→ **Recorded information**
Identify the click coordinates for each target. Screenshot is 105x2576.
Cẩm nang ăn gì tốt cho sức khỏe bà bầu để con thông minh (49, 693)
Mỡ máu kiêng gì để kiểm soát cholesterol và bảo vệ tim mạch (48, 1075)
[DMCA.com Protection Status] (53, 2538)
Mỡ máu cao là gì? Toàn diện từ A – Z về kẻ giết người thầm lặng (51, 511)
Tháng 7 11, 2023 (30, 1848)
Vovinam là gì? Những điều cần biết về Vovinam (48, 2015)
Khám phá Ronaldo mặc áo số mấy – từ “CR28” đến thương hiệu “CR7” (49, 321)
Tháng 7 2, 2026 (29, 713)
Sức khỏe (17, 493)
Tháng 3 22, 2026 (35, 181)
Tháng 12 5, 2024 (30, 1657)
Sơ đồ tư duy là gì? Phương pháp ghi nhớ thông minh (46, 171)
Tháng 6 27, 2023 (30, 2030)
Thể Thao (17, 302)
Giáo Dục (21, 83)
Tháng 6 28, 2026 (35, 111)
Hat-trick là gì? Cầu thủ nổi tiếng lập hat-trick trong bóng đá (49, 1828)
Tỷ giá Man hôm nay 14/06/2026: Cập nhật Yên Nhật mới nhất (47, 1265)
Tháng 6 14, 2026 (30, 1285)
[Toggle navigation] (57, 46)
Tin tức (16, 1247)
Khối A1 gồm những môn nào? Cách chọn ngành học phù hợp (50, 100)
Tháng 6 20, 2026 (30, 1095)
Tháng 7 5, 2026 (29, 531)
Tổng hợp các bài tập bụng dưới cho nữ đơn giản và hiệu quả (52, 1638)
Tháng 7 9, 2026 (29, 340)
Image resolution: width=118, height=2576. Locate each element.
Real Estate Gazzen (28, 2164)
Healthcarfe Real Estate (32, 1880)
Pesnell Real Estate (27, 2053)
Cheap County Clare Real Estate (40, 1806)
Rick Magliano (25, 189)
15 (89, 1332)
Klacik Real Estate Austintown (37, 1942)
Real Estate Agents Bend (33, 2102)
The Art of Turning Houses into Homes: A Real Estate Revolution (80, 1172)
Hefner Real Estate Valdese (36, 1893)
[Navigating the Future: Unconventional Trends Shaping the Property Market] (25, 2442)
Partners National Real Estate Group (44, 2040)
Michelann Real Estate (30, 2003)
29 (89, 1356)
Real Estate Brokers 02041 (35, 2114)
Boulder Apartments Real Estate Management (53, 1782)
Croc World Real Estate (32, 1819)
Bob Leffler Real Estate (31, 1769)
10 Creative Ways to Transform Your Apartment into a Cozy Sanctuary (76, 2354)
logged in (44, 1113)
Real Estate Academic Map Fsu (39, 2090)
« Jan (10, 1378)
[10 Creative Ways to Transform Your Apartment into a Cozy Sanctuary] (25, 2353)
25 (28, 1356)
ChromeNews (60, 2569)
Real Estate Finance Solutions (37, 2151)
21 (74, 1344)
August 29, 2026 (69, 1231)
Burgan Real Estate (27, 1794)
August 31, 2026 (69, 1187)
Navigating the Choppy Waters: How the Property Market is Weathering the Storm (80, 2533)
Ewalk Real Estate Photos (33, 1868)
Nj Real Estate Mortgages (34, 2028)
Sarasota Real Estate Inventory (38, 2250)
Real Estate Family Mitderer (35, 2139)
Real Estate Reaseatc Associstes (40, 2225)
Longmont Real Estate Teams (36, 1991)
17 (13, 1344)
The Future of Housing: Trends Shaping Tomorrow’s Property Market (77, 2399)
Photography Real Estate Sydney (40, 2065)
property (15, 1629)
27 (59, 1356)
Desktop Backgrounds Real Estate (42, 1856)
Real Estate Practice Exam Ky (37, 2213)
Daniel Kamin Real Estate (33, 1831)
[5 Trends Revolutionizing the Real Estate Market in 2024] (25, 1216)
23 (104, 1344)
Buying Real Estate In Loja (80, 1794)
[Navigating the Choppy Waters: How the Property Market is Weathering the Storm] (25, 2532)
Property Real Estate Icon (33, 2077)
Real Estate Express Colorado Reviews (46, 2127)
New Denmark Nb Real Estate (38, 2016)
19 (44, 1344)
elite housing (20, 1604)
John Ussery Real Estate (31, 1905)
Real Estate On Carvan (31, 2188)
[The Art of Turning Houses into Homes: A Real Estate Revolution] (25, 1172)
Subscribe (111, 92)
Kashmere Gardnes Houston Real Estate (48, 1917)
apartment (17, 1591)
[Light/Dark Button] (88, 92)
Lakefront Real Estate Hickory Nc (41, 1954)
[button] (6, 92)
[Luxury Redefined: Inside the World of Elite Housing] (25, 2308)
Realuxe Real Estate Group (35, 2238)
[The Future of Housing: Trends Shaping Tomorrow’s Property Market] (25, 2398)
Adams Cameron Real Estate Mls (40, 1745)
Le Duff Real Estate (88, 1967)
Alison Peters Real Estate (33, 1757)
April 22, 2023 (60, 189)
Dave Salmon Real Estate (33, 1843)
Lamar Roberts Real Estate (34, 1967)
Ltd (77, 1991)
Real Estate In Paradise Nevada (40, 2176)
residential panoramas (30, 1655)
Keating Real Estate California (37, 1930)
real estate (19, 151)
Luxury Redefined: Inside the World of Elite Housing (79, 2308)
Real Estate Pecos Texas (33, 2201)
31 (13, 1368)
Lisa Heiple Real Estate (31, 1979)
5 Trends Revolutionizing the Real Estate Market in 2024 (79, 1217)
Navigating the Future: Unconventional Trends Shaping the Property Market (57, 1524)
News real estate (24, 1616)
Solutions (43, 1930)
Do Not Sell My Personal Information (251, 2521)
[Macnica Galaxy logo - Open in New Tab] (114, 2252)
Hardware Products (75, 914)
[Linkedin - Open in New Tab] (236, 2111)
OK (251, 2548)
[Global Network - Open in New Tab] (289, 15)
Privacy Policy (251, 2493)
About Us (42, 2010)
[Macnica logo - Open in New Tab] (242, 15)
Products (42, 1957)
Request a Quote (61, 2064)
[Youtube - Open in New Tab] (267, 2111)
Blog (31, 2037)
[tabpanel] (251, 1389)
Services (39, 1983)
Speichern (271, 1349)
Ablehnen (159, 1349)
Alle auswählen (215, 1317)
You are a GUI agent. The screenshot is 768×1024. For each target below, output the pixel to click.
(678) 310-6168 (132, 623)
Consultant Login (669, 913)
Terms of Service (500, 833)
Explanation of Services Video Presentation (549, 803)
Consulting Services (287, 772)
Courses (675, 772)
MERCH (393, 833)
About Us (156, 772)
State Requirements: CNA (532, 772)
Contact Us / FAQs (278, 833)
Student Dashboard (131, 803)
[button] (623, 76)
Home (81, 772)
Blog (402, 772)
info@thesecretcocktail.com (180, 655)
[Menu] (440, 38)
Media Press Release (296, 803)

→ **Activity**
Exactly repeat the lines above, from the opening line through the one with "Tháng 6 28, 2026 (35, 111)", and include nothing else.

→ **Solution to this problem**
Identify the click coordinates for each target. Screenshot is 105x2576.
Cẩm nang ăn gì tốt cho sức khỏe bà bầu để con thông minh (49, 693)
Mỡ máu kiêng gì để kiểm soát cholesterol và bảo vệ tim mạch (48, 1075)
[DMCA.com Protection Status] (53, 2538)
Mỡ máu cao là gì? Toàn diện từ A – Z về kẻ giết người thầm lặng (51, 511)
Tháng 7 11, 2023 (30, 1848)
Vovinam là gì? Những điều cần biết về Vovinam (48, 2015)
Khám phá Ronaldo mặc áo số mấy – từ “CR28” đến thương hiệu “CR7” (49, 321)
Tháng 7 2, 2026 (29, 713)
Sức khỏe (17, 493)
Tháng 3 22, 2026 (35, 181)
Tháng 12 5, 2024 (30, 1657)
Sơ đồ tư duy là gì? Phương pháp ghi nhớ thông minh (46, 171)
Tháng 6 27, 2023 (30, 2030)
Thể Thao (17, 302)
Giáo Dục (21, 83)
Tháng 6 28, 2026 (35, 111)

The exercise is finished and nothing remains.